TASK INSTRUCTIONS:
1. Decide whether each statement below agrees with the StandardFileStream thread. Answer yes or no for each, and quote the deciding words of the thread. (a) The code first reads 2000 characters into the buffer. (b) The author checked in VMMaker what work actually takes place. (c) The author advises waiting for Cog to gain speed.
2. According to the StandardFileStream thread, which method did the author want to use with crlf?
3. Rewrite the StandardFileStream thread from "strm := StandardFileStream" up to and including "Prodigiously inefficient.", putting "cache" wherever "buffer" appears.

PROVIDED TEXT:
......

StandardFileStream rant continued [was Problem handling nextLine]

Previous Topic Next Topic
 
classic Classic list List threaded Threaded
2 messages Options
Reply | Threaded
Open this post in threaded view
|

StandardFileStream rant continued [was Problem handling nextLine]

Nicolas Cellier
Beside,
look at what happens when we execute:

strm := StandardFileStream oldFileNamed: 'foo'.
[[stream atEnd] whileFalse: [strm upTo: Character cr]] ensure: [strm close].

We
- first read 2000 characters in the buffer,
- keep only a few ones (the first line),
- abandon the rest of the buffer to the garbageCollector,
- position the file back
- and restart reading 2000 chars at next call...
Prodigiously inefficient.
I did not check in VMMaker what real work take place under the carpet,
but the primitives looks enough like corresponding standard OS
functions.

Why not just
- reuse at image level the same buffer,
- avoid spurious garbage collection,
- keep a pointer on available data (already read in buffer),
- avoid moving the file pointer back and forth,
- and avoid reading the same file zone again and again ?
We have to thank our OS and hardware to buffer disk data for us and be
glad Squeak does not handle disk heads with such a policy !

Wanna gain a bit of speed ? Don't wait Cog, there is plenty of room here !

Nicolas

2009/11/17 Nicolas Cellier <[hidden email]>:

> I get it.
> I wanted to use #upToAnyOf: crlf.
> Unfortunately, this one would not tell me whether a cr or a lf was hit
> (or the end of stream).

......

RAW DATA:
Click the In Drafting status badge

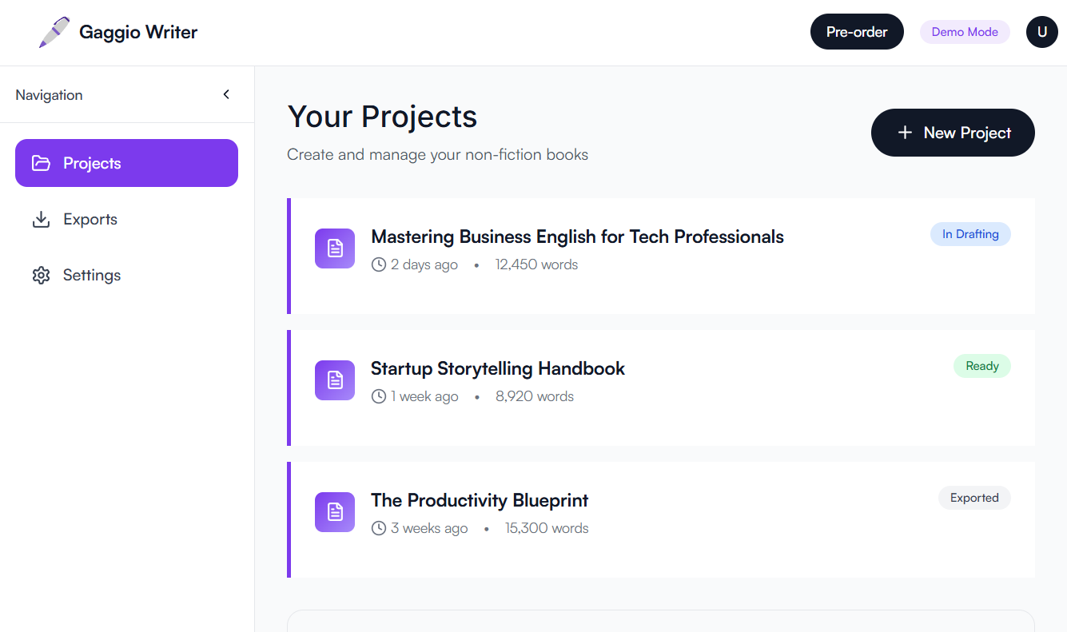[x=970, y=234]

......

ANSWERS GIVEN:
1.
(a) Yes: "first read 2000 characters in the buffer"
(b) No: "I did not check in VMMaker what real work take place under the carpet"
(c) No: "Don't wait Cog, there is plenty of room here !"

2. #upToAnyOf:

3.
strm := StandardFileStream oldFileNamed: 'foo'.
[[stream atEnd] whileFalse: [strm upTo: Character cr]] ensure: [strm close].

We
- first read 2000 characters in the cache,
- keep only a few ones (the first line),
- abandon the rest of the cache to the garbageCollector,
- position the file back
- and restart reading 2000 chars at next call...
Prodigiously inefficient.